■ TASK:
Write out the entries below exactly, from the first line to the one with "Focus the Live", both ends included.

Stored items from a collection
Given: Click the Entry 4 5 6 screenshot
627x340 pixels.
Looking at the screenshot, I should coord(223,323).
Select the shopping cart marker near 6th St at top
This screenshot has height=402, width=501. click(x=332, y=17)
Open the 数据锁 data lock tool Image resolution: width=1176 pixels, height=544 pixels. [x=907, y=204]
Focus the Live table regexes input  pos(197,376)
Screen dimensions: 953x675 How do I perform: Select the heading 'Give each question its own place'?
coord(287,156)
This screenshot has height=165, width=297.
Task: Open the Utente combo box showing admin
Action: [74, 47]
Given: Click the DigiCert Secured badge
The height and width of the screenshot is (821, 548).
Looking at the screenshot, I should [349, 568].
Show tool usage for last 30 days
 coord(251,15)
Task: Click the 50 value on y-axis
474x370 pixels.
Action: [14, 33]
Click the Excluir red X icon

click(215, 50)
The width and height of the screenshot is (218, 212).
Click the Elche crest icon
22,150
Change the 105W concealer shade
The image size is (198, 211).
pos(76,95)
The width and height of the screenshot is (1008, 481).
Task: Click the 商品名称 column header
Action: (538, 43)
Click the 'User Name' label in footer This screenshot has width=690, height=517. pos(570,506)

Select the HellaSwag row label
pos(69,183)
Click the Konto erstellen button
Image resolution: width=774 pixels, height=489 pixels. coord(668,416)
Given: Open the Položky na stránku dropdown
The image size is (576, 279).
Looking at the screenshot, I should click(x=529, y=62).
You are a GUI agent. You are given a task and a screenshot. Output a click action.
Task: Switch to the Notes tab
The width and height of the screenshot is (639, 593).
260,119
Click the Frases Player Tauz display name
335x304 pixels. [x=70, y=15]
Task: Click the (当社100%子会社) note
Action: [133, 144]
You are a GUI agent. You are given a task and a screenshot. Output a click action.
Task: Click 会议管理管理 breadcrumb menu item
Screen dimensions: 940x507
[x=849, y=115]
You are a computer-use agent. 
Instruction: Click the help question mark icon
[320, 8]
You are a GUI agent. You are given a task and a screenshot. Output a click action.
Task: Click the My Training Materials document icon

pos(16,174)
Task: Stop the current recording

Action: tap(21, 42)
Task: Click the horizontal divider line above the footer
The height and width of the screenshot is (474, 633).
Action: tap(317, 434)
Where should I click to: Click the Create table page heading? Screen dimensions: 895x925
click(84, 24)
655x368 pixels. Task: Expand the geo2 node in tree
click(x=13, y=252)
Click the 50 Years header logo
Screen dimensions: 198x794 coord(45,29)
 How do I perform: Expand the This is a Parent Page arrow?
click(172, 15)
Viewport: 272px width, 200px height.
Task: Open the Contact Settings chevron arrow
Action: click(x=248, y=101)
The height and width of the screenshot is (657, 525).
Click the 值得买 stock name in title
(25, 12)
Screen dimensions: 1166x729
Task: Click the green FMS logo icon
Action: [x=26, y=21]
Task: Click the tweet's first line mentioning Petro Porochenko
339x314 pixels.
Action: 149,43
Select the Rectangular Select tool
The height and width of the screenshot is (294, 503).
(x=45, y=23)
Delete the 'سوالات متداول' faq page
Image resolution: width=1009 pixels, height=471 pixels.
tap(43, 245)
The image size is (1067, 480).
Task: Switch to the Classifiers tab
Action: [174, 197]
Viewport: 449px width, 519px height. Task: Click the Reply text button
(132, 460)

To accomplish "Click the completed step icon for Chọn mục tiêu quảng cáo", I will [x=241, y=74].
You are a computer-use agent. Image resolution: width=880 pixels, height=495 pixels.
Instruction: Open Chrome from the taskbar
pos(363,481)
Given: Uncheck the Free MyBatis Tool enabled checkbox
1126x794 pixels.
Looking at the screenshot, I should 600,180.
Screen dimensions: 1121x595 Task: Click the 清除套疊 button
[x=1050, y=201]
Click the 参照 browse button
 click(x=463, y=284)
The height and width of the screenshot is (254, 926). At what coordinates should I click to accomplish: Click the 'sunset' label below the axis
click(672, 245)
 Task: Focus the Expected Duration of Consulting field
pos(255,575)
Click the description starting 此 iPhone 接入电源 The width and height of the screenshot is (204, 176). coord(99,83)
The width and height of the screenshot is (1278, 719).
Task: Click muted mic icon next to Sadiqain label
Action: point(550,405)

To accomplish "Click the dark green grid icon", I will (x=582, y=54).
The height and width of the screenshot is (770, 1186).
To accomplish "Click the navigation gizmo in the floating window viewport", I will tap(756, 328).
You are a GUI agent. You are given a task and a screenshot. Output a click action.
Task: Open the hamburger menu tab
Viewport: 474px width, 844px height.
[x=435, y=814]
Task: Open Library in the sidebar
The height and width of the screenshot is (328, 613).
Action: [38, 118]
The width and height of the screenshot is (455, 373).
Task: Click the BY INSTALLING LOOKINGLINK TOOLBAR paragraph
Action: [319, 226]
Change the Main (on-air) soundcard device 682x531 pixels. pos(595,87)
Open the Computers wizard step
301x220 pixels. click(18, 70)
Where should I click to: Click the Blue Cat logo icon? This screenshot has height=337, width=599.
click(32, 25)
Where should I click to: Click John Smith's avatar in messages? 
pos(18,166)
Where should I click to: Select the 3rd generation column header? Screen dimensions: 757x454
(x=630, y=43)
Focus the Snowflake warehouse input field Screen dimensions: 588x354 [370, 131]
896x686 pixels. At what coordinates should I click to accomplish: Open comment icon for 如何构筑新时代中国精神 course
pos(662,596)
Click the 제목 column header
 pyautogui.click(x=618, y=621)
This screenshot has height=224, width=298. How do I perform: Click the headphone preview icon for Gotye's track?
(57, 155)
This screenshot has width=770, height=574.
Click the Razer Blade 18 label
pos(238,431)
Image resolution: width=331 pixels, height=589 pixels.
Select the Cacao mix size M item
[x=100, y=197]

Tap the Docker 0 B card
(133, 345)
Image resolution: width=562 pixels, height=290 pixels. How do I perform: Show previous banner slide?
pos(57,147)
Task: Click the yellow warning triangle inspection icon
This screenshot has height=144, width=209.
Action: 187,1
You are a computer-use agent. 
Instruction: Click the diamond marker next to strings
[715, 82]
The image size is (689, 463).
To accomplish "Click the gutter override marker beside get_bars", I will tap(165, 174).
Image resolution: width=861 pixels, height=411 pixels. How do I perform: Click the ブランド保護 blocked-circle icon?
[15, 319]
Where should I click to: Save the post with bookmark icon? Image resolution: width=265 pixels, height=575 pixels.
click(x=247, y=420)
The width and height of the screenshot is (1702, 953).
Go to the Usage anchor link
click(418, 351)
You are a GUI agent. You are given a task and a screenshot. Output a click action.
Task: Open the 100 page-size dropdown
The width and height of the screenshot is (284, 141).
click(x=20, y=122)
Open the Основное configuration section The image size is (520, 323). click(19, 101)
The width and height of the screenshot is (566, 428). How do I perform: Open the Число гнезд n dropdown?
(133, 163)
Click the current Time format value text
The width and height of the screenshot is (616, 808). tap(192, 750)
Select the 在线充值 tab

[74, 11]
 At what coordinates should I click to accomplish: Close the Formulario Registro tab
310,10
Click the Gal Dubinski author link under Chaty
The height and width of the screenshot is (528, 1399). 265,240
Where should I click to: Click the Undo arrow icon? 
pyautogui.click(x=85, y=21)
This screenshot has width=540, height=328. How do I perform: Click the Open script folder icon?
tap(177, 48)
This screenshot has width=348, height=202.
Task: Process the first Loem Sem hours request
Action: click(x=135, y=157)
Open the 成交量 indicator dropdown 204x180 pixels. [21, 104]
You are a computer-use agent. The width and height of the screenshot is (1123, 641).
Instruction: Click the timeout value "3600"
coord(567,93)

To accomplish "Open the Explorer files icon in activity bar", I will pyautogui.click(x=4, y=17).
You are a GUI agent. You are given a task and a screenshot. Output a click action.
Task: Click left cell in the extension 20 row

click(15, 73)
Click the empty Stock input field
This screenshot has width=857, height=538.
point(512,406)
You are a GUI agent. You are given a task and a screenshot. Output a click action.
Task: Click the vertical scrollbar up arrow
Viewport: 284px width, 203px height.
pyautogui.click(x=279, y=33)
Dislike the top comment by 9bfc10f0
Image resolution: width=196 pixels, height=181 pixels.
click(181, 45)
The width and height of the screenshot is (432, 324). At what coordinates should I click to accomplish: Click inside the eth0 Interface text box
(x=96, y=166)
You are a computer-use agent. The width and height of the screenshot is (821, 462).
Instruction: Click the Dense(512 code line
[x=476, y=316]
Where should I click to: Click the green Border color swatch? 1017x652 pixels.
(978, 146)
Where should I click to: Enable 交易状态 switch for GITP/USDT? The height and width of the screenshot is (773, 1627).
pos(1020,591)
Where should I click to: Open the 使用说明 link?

■ WRITTEN REPLY:
Given: Click the Entry 4 5 6 screenshot
627x340 pixels.
Looking at the screenshot, I should coord(223,323).
Select the shopping cart marker near 6th St at top
This screenshot has height=402, width=501. click(x=332, y=17)
Open the 数据锁 data lock tool Image resolution: width=1176 pixels, height=544 pixels. [x=907, y=204]
Focus the Live table regexes input  pos(197,376)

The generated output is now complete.